Where the arbor serves to connect gears together, they can in some cases simply be printed as a single object instead. This isn't always possible, for example two gears which are on opposite sides of a plate. For these cases, the two gears can be connected using a hexagonal socket on one and a corresponding extrusion on the other. Episode 5 will say more about this.
I like to try to use standard sizes for the arbors, so that you can buy pre-cut dowel pins instead of having the cut them myself.
Tubes
The front side (planetarium) outputs are carried on a set of ten concentric tubes. These could be brass: tubs with many diameters and thicknesses of either 0.5mm or 0.2mm are widely available. Alternatively they can be printed. Printed tubes are weaker and may have more friction. The strength doesn't matter much as they don't carry a lot of load, and the friction can be kept down by not making them too tight and by sanding them inside and out to eliminate layer lines. Based on some prototypes, ones with at least two perimeters (0.8mm thick) and at least 0.2mm spacing work fine (though 0.5mm may be better). For the innermost one, driving the lunar output, a solid brass arbor might be best as it does take a little more load.

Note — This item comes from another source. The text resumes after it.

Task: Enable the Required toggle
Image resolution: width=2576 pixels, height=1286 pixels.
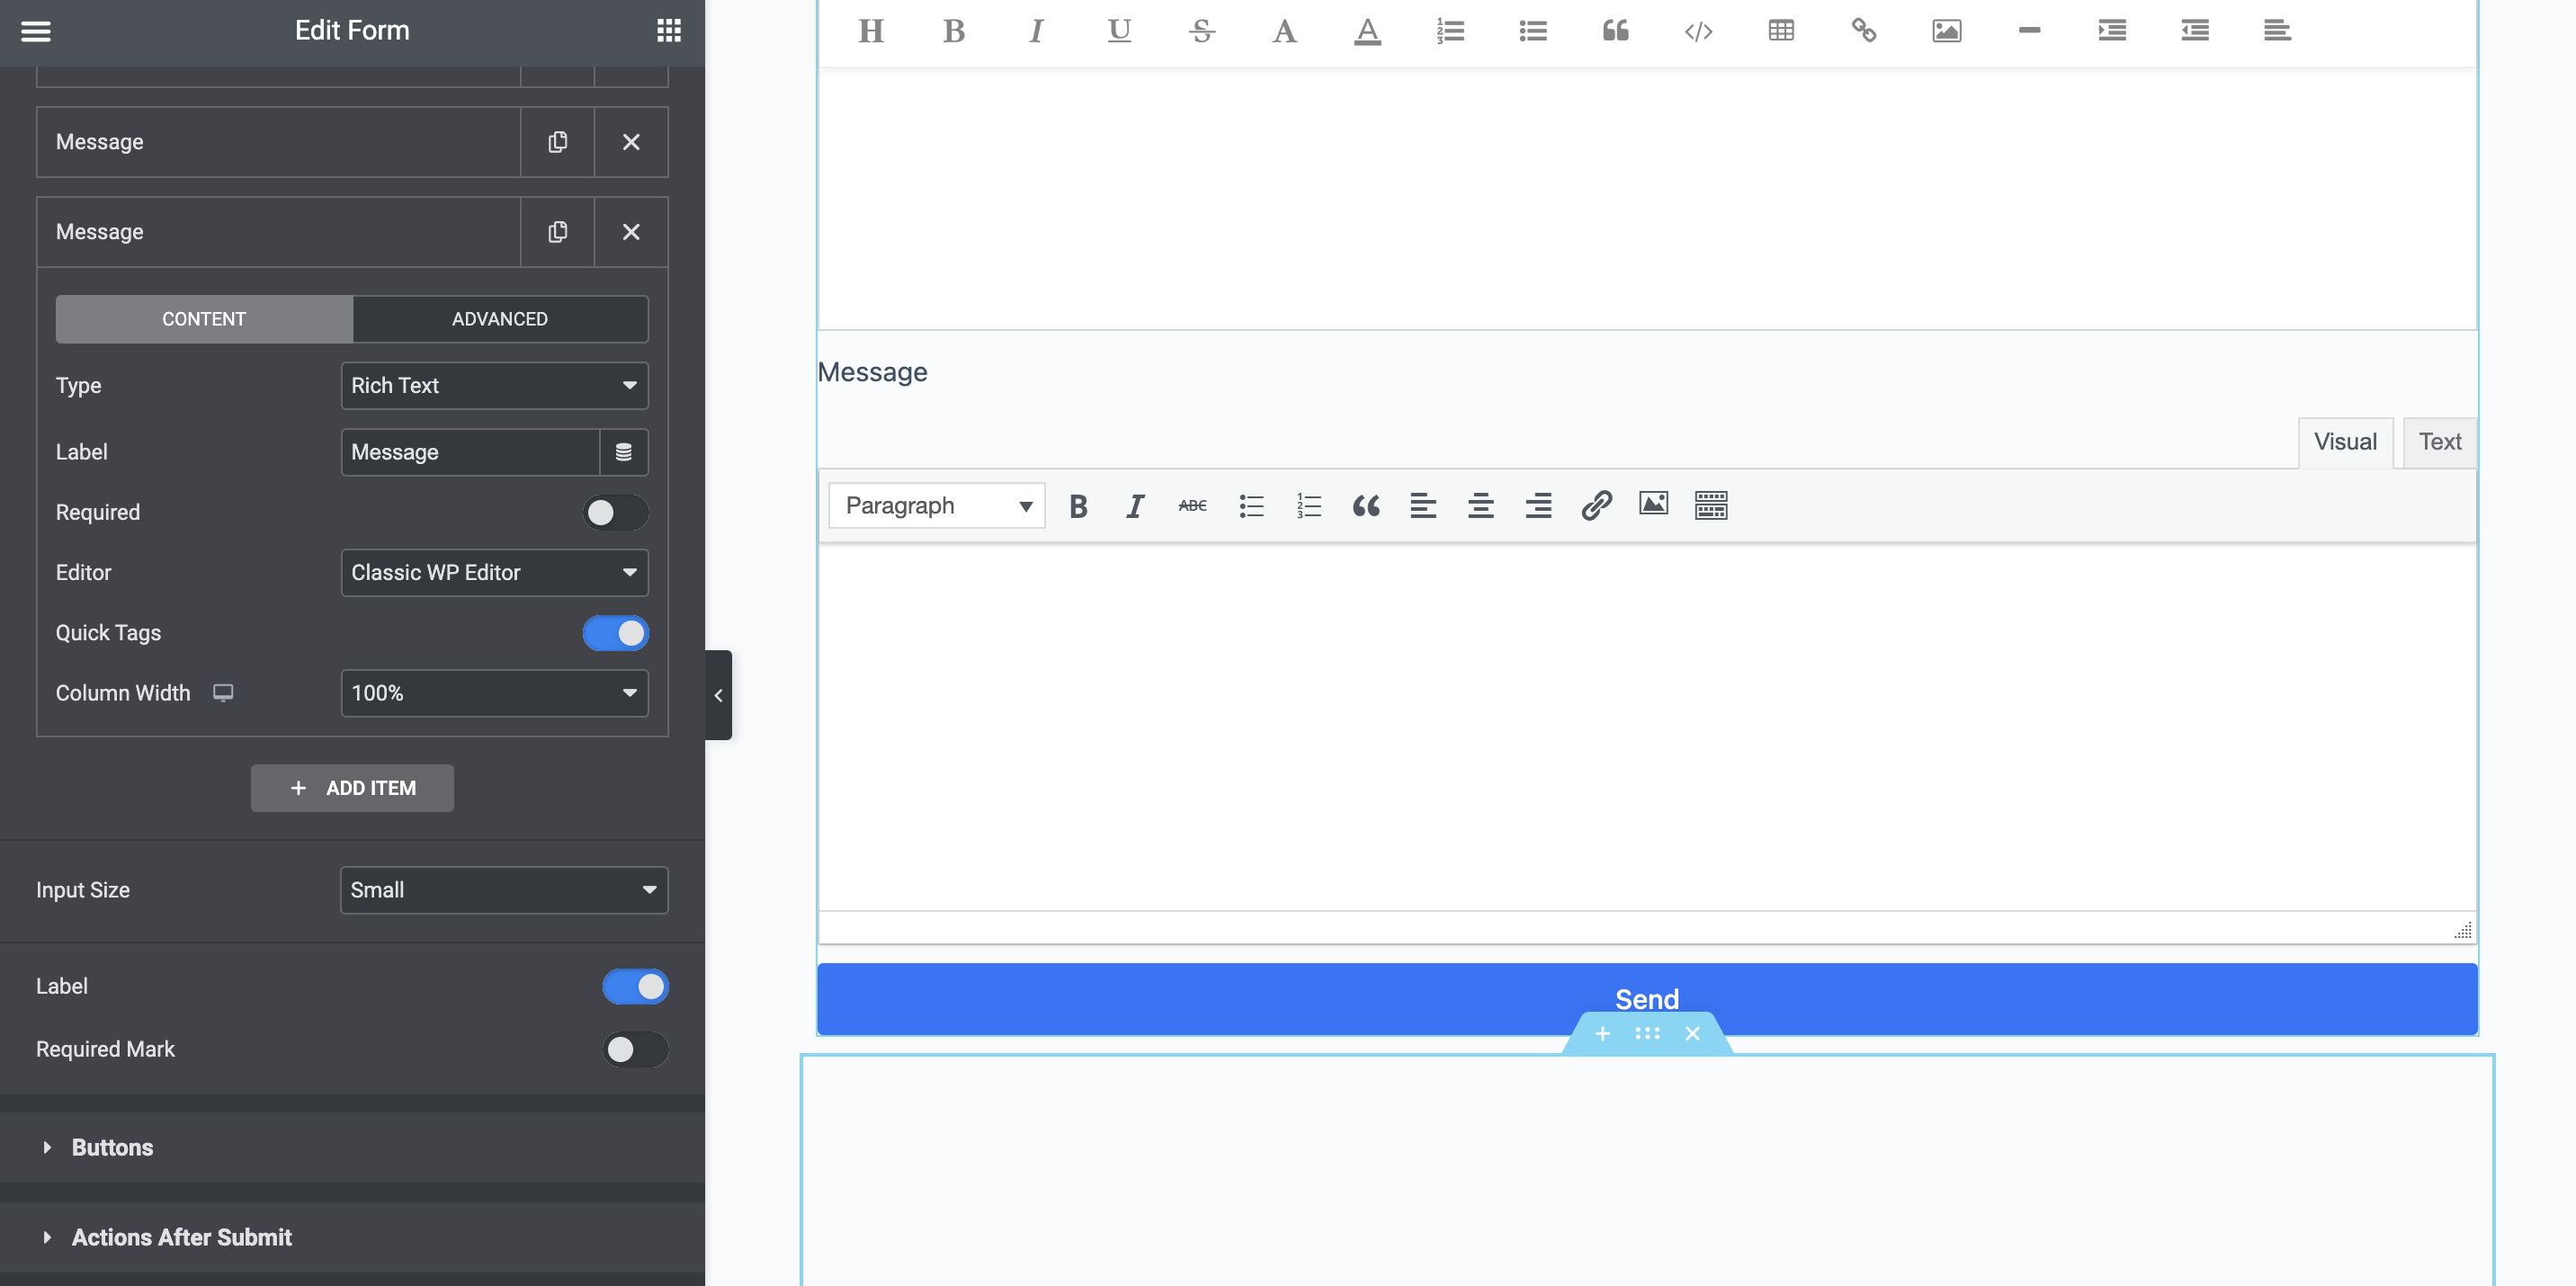Action: [615, 513]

The full set of tubes is different in the Freeth 2021 version and the ones before it. The 2021 has, in order from innermost to outermost, Moon, Mean Sun, Nodes ("dragon hands"), Mercury, Venus, True Sun, Mars, Jupiter, Saturn and Date.
(A series of tubes.)
Part thickness, hubs and bushes
The gears in the HAM are mostly 1 to 3 mm thick. For the 3-D printed version, the minimum is 3mm. Ideally gears which drive other ones should be thicker. If the gears are too thin, then any tilt when under load will risk them slipping apart, and the thickness also helps reduce tilt. Figure 6 of Amabile 2022 (reproduced from Lin & Yang's book) illustrates which gears should be thick and which thin.

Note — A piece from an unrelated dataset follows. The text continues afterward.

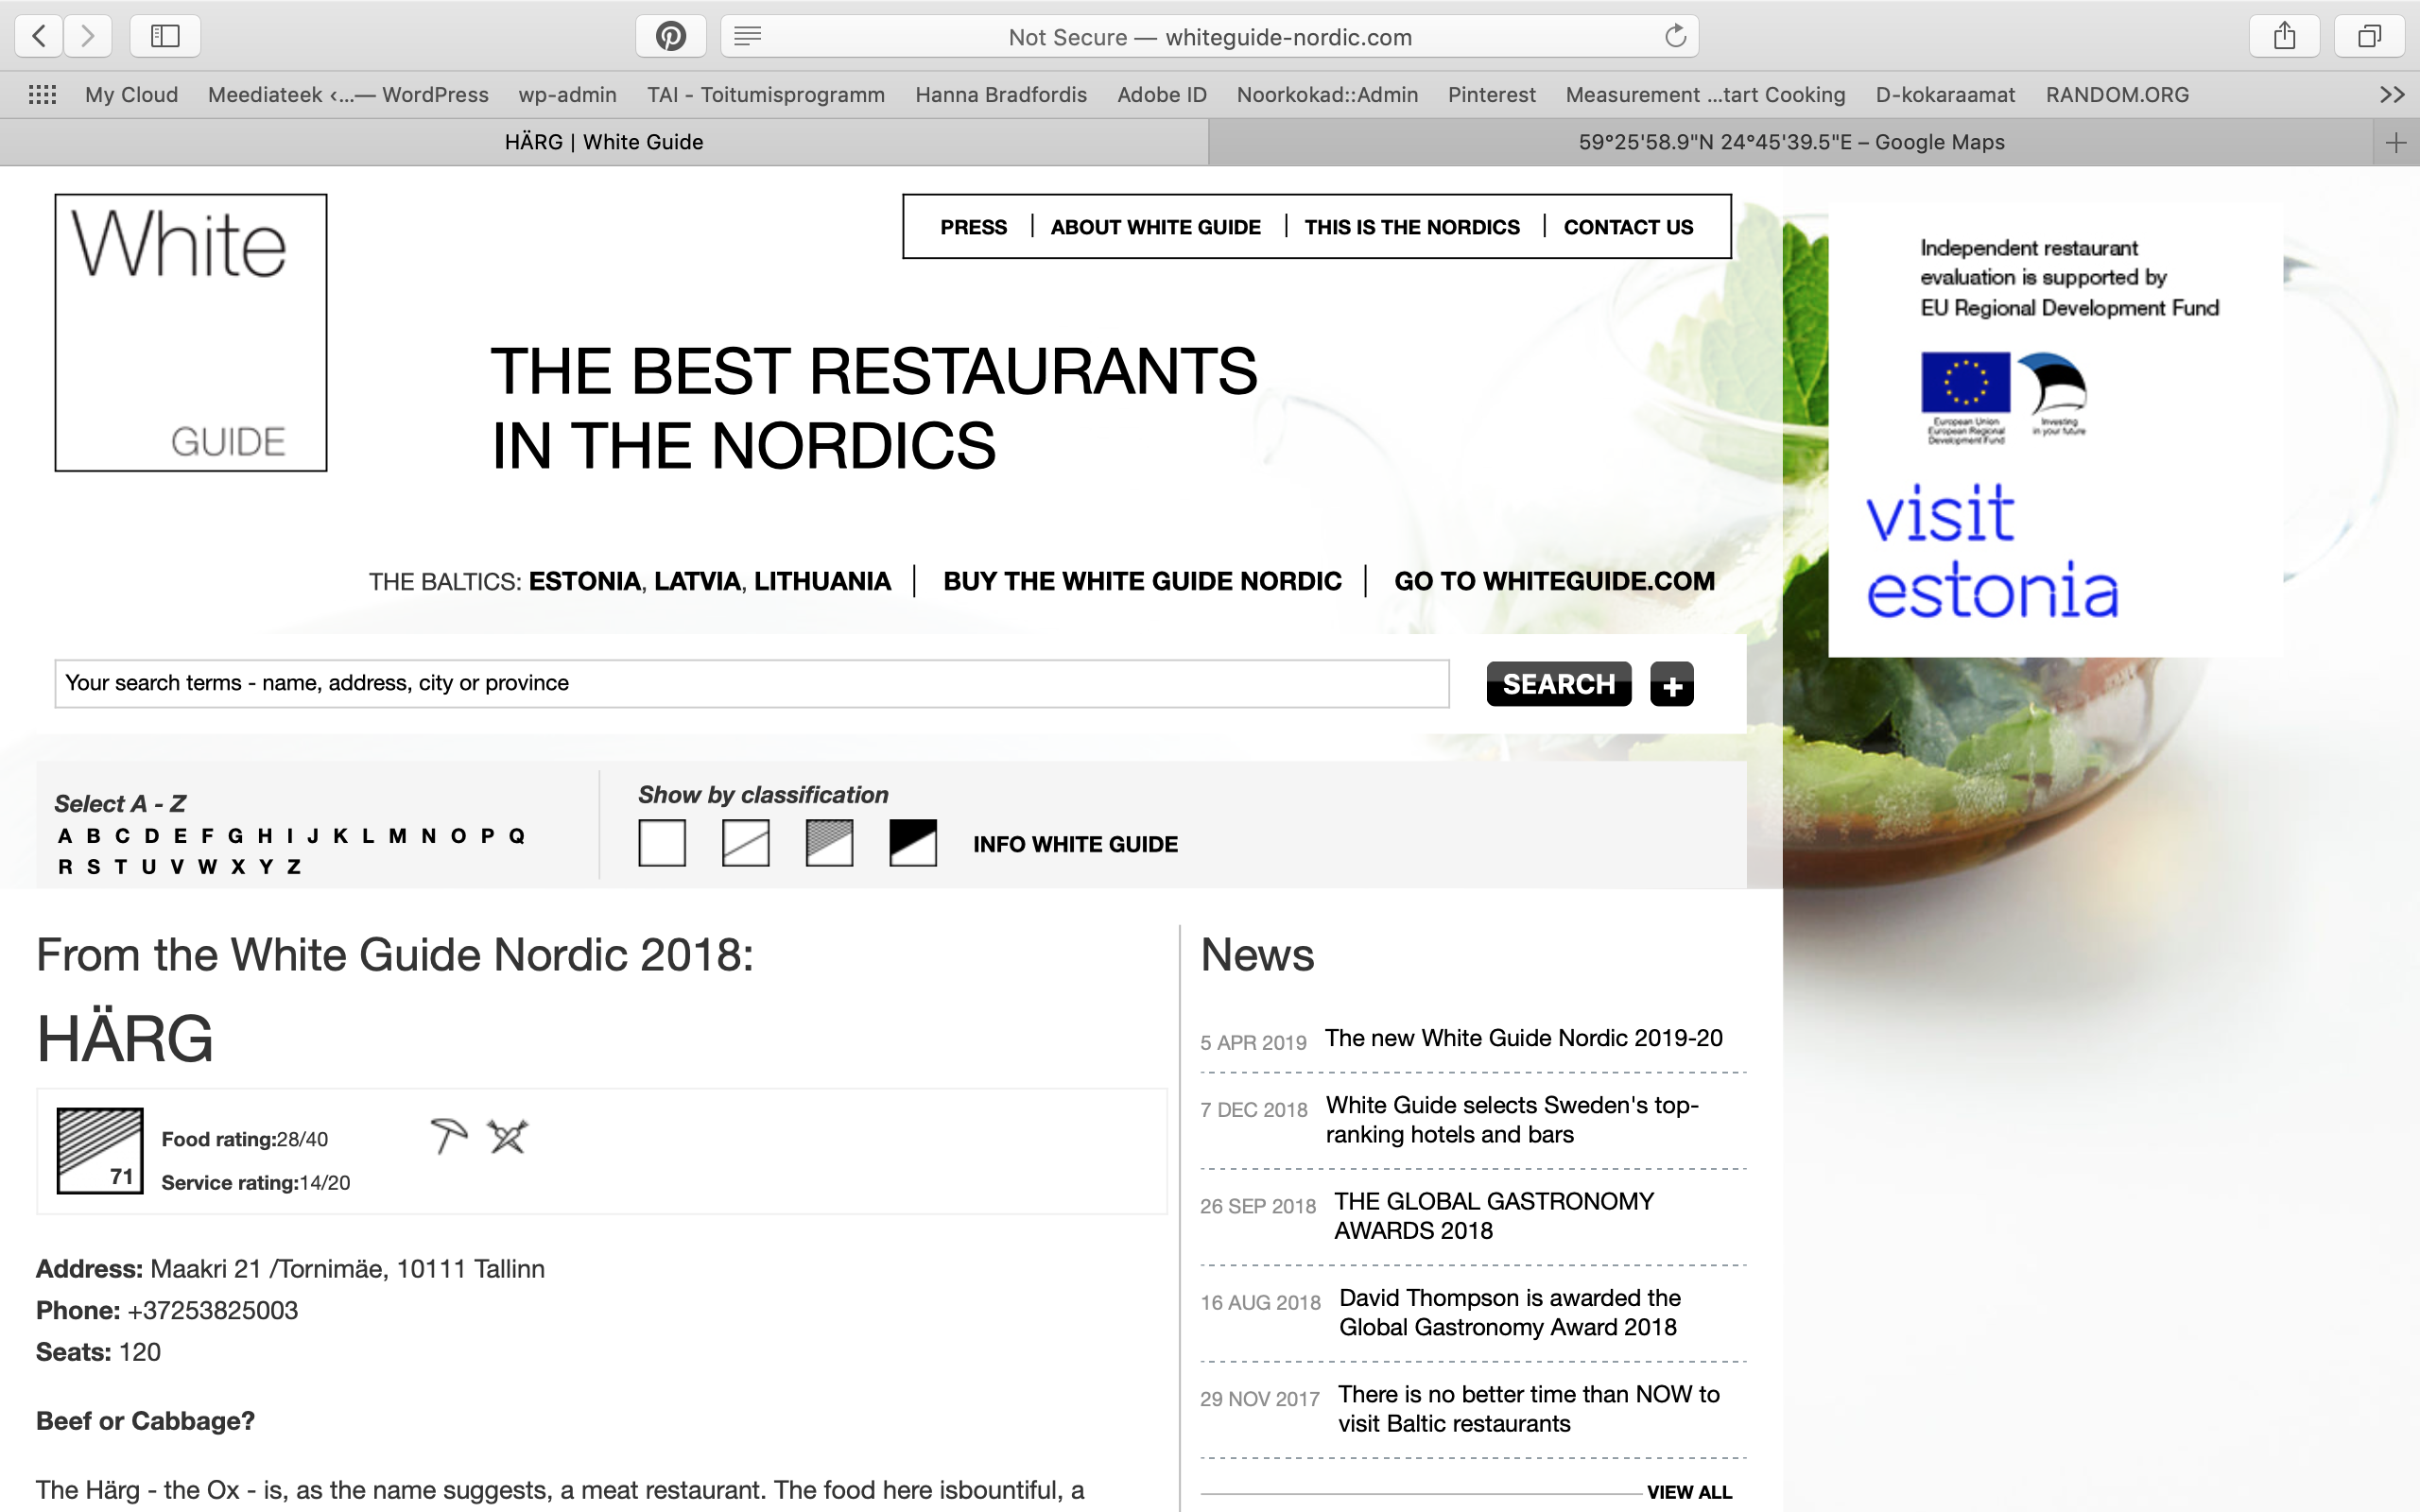Image resolution: width=2420 pixels, height=1512 pixels.
Task: Open Reader view icon in address bar
Action: tap(747, 37)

Some gears in the HAM have no vertical spacing between them even though they run independently. The faces of the gears rub against each other (at least, I think this is the case, from some of the publications about the HAM). With plastic gears, the friction that results is a more serious problem than with metals ones, where the surfaces can be polished. I extended the vertical space, usually by adding a hub to the gear or a bush to whatever it is mounted on.
Discs and spokes
Most gears in the HAM have solid discs (b1 is a rare exception). I prefer more open designs with a hub and spokes. It makes the mechanism more visually interesting, and takes a bit less material and printing time. It can also make the prints better: sometimes I've found that prints with a full disc are more prone to warping.
Fasteners
Parts of the HAM were riveted or soldered together, or held in place with a pin through an arbor. Clickspring's videos show many examples. In ancient Greek times, this would have been because other forms of fastening either hadn't been invented or were not commonplace. I use screws in most places instead.
Print settings
The base print setting is PrusaSlicer's 0.15 structural. Some changes may be useful:
- more perimeters, to add extra strength. Sometimes this makes the slicing look less good, for example little blocks in the gear rim.
- aligned seams. It easier to locate the seams and then file them down when they are aligned.
- Arachne slicer in most cases.
- scarf joint seams if they are too obvious.
- maybe extra top and bottom layers for strength.
- 25% infill, cubic or gyroid.
- elephant’s foot reduction increased to 0.25mm or 0.35mm. It's important to get no elephant's foot where gear engage; sometimes I see it with the standard setting.
It may also work to vary the layer heights between 0.15 and 0.2mm so that pairs of gears which engage do not have the same value. This might reduce friction slightly.